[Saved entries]

◆ ◆ ◆ ◆ ◆ ◆ ◆

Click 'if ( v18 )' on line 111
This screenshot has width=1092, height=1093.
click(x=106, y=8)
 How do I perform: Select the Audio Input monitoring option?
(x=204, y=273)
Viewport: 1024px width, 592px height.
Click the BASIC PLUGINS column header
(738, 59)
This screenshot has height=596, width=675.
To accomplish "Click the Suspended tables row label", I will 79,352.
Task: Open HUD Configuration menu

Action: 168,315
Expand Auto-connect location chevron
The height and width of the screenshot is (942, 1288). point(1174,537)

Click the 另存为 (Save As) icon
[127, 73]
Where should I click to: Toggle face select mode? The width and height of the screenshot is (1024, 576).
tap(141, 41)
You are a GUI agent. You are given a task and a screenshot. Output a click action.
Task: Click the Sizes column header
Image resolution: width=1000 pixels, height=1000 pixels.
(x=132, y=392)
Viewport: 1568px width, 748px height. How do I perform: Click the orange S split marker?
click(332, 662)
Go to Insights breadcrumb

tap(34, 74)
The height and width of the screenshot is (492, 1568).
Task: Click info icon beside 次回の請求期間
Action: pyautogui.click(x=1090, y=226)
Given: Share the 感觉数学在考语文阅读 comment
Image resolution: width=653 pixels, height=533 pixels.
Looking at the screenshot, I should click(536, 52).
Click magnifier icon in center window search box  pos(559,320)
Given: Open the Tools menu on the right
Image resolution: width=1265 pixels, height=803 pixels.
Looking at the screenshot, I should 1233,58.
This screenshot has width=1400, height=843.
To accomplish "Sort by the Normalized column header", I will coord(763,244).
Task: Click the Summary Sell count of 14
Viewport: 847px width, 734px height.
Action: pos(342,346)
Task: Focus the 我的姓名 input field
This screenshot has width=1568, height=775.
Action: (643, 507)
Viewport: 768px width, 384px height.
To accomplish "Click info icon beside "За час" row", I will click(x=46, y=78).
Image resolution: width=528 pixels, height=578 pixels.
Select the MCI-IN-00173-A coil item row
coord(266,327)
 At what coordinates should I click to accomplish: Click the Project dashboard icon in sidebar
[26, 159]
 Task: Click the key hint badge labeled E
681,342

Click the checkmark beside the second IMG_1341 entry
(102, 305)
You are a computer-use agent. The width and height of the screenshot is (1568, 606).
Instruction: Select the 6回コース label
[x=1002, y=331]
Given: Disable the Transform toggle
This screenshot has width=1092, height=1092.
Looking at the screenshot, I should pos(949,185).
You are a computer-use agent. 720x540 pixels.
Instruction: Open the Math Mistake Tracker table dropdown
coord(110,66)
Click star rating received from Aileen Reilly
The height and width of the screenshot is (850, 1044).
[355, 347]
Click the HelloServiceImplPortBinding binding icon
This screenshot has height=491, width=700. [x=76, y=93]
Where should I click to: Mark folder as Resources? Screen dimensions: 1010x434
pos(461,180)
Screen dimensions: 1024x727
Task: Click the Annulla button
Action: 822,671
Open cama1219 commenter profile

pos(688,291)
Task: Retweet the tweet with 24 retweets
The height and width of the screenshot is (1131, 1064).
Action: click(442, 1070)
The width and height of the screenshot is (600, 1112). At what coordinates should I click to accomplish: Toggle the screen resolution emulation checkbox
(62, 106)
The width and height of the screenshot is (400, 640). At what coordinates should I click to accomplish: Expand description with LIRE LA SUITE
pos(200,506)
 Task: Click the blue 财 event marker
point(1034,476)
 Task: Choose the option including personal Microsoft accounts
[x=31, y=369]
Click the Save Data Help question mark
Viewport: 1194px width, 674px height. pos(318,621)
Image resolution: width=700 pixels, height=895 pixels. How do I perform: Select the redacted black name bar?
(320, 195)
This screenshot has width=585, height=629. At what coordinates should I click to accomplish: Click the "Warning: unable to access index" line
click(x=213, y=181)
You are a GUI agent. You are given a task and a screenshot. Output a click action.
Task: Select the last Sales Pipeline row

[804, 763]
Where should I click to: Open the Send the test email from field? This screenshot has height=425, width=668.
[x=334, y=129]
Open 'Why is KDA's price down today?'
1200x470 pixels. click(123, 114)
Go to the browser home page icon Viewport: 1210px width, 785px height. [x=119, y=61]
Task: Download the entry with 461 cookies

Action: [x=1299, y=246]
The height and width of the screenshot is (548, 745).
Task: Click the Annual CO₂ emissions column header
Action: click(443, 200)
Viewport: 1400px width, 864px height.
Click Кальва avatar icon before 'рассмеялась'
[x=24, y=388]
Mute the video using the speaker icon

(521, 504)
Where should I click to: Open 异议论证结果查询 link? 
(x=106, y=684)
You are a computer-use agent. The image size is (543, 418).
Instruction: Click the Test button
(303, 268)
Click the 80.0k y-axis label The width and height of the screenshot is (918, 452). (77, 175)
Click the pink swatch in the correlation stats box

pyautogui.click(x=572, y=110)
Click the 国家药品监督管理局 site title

◆ ◆ ◆ ◆ ◆ ◆ ◆

§ **Task brief**
Copy the entries word for word.

§ **Your solution**
Click 'if ( v18 )' on line 111
This screenshot has width=1092, height=1093.
click(x=106, y=8)
 How do I perform: Select the Audio Input monitoring option?
(x=204, y=273)
Viewport: 1024px width, 592px height.
Click the BASIC PLUGINS column header
(738, 59)
This screenshot has height=596, width=675.
To accomplish "Click the Suspended tables row label", I will 79,352.
Task: Open HUD Configuration menu

Action: 168,315
Expand Auto-connect location chevron
The height and width of the screenshot is (942, 1288). point(1174,537)

Click the 另存为 (Save As) icon
[127, 73]
Where should I click to: Toggle face select mode? The width and height of the screenshot is (1024, 576).
tap(141, 41)
You are a GUI agent. You are given a task and a screenshot. Output a click action.
Task: Click the Sizes column header
Image resolution: width=1000 pixels, height=1000 pixels.
(x=132, y=392)
Viewport: 1568px width, 748px height. How do I perform: Click the orange S split marker?
click(332, 662)
Go to Insights breadcrumb

tap(34, 74)
The height and width of the screenshot is (492, 1568).
Task: Click info icon beside 次回の請求期間
Action: pyautogui.click(x=1090, y=226)
Given: Share the 感觉数学在考语文阅读 comment
Image resolution: width=653 pixels, height=533 pixels.
Looking at the screenshot, I should click(536, 52).
Click magnifier icon in center window search box  pos(559,320)
Given: Open the Tools menu on the right
Image resolution: width=1265 pixels, height=803 pixels.
Looking at the screenshot, I should 1233,58.
This screenshot has width=1400, height=843.
To accomplish "Sort by the Normalized column header", I will coord(763,244).
Task: Click the Summary Sell count of 14
Viewport: 847px width, 734px height.
Action: pos(342,346)
Task: Focus the 我的姓名 input field
This screenshot has width=1568, height=775.
Action: (643, 507)
Viewport: 768px width, 384px height.
To accomplish "Click info icon beside "За час" row", I will click(x=46, y=78).
Image resolution: width=528 pixels, height=578 pixels.
Select the MCI-IN-00173-A coil item row
coord(266,327)
 At what coordinates should I click to accomplish: Click the Project dashboard icon in sidebar
[26, 159]
 Task: Click the key hint badge labeled E
681,342

Click the checkmark beside the second IMG_1341 entry
(102, 305)
You are a computer-use agent. The width and height of the screenshot is (1568, 606).
Instruction: Select the 6回コース label
[x=1002, y=331]
Given: Disable the Transform toggle
This screenshot has width=1092, height=1092.
Looking at the screenshot, I should pos(949,185).
You are a computer-use agent. 720x540 pixels.
Instruction: Open the Math Mistake Tracker table dropdown
coord(110,66)
Click star rating received from Aileen Reilly
The height and width of the screenshot is (850, 1044).
[355, 347]
Click the HelloServiceImplPortBinding binding icon
This screenshot has height=491, width=700. [x=76, y=93]
Where should I click to: Mark folder as Resources? Screen dimensions: 1010x434
pos(461,180)
Screen dimensions: 1024x727
Task: Click the Annulla button
Action: 822,671
Open cama1219 commenter profile

pos(688,291)
Task: Retweet the tweet with 24 retweets
The height and width of the screenshot is (1131, 1064).
Action: click(442, 1070)
The width and height of the screenshot is (600, 1112). At what coordinates should I click to accomplish: Toggle the screen resolution emulation checkbox
(62, 106)
The width and height of the screenshot is (400, 640). At what coordinates should I click to accomplish: Expand description with LIRE LA SUITE
pos(200,506)
 Task: Click the blue 财 event marker
point(1034,476)
 Task: Choose the option including personal Microsoft accounts
[x=31, y=369]
Click the Save Data Help question mark
Viewport: 1194px width, 674px height. pos(318,621)
Image resolution: width=700 pixels, height=895 pixels. How do I perform: Select the redacted black name bar?
(320, 195)
This screenshot has width=585, height=629. At what coordinates should I click to accomplish: Click the "Warning: unable to access index" line
click(x=213, y=181)
You are a GUI agent. You are given a task and a screenshot. Output a click action.
Task: Select the last Sales Pipeline row

[804, 763]
Where should I click to: Open the Send the test email from field? This screenshot has height=425, width=668.
[x=334, y=129]
Open 'Why is KDA's price down today?'
1200x470 pixels. click(123, 114)
Go to the browser home page icon Viewport: 1210px width, 785px height. [x=119, y=61]
Task: Download the entry with 461 cookies

Action: [x=1299, y=246]
The height and width of the screenshot is (548, 745).
Task: Click the Annual CO₂ emissions column header
Action: click(443, 200)
Viewport: 1400px width, 864px height.
Click Кальва avatar icon before 'рассмеялась'
[x=24, y=388]
Mute the video using the speaker icon

(521, 504)
Where should I click to: Open 异议论证结果查询 link? 
(x=106, y=684)
You are a computer-use agent. The image size is (543, 418).
Instruction: Click the Test button
(303, 268)
Click the 80.0k y-axis label The width and height of the screenshot is (918, 452). (77, 175)
Click the pink swatch in the correlation stats box

pyautogui.click(x=572, y=110)
Click the 国家药品监督管理局 site title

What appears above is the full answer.